司礼砚救了她,自己也陷入危险之中。
司礼砚看了一眼沈青黛,正好对上对方的视线,从两人的眼里他们都明白,对方肯定也是想起了这段往事。
而白泽跟黑曜还没从找到万年前对付鬼王的方法的高兴中冷静下来,就被两人当头泼了一盆冷水,整个表情瞬间黯淡下来。
特别是黑曜。
本以为是什么有用的东西,没想到只是一个没用的阵法。
“对了。”他像是想起什么,又拿出一张纸。
“在这些图案旁边还有些东西,看起来像是一种文字,但是我看不懂是什么,就一起拓印下来了,你们看看。”
他将纸张展开,纸张很大,上面密密麻麻的画满了一些小图案。的确如同黑曜所说,那些图案看起来有点像是一种文字。

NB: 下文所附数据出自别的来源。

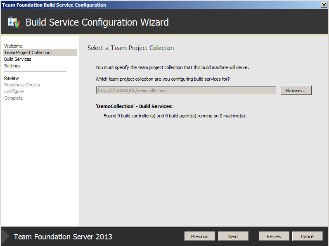The image size is (329, 246).
Task: Switch to the Settings step
Action: point(12,66)
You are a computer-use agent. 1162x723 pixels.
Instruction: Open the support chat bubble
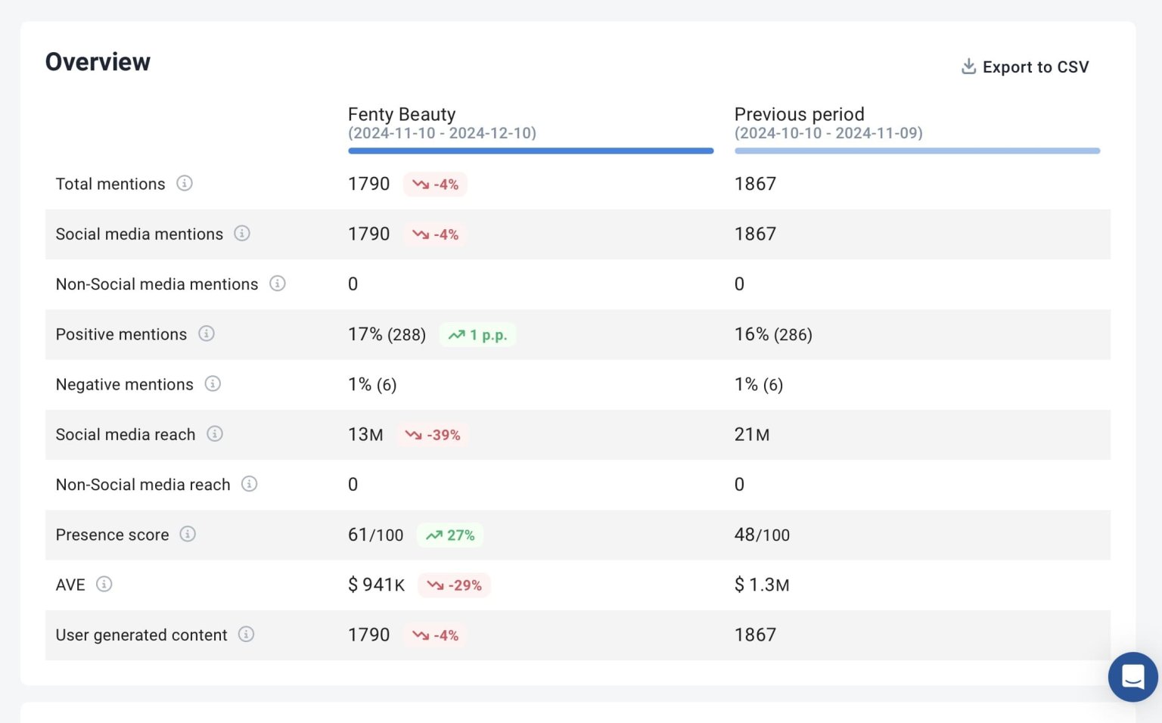1132,677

“这是我们宗门用来传信的一种记录文字,只有本宗门的人才看得懂。”
沈青黛看了眼上面的文字,虽然因为黑曜不懂,拓印下来有些地方有些奇怪,但还是不影响阅读,当即念了出来。
第一句就让沈青黛愣了一下。
【吾乃灵峰宗宗主灵清,因愧对天下苍生却不敢公布,特在此刻下认罪书,愿能减轻吾心中愧疚。】
当初沈青黛跟司礼砚在一起的日子里,因为无聊,她也教过对方辨认这种字,所以司礼砚也知道上面写的是什么。
“灵清道人,你的师父?”司礼砚看向沈青黛。
沈青黛点头,有些不解,“可是师父为什么要在封印鬼王的地方刻下这封信,他到底做了什么?”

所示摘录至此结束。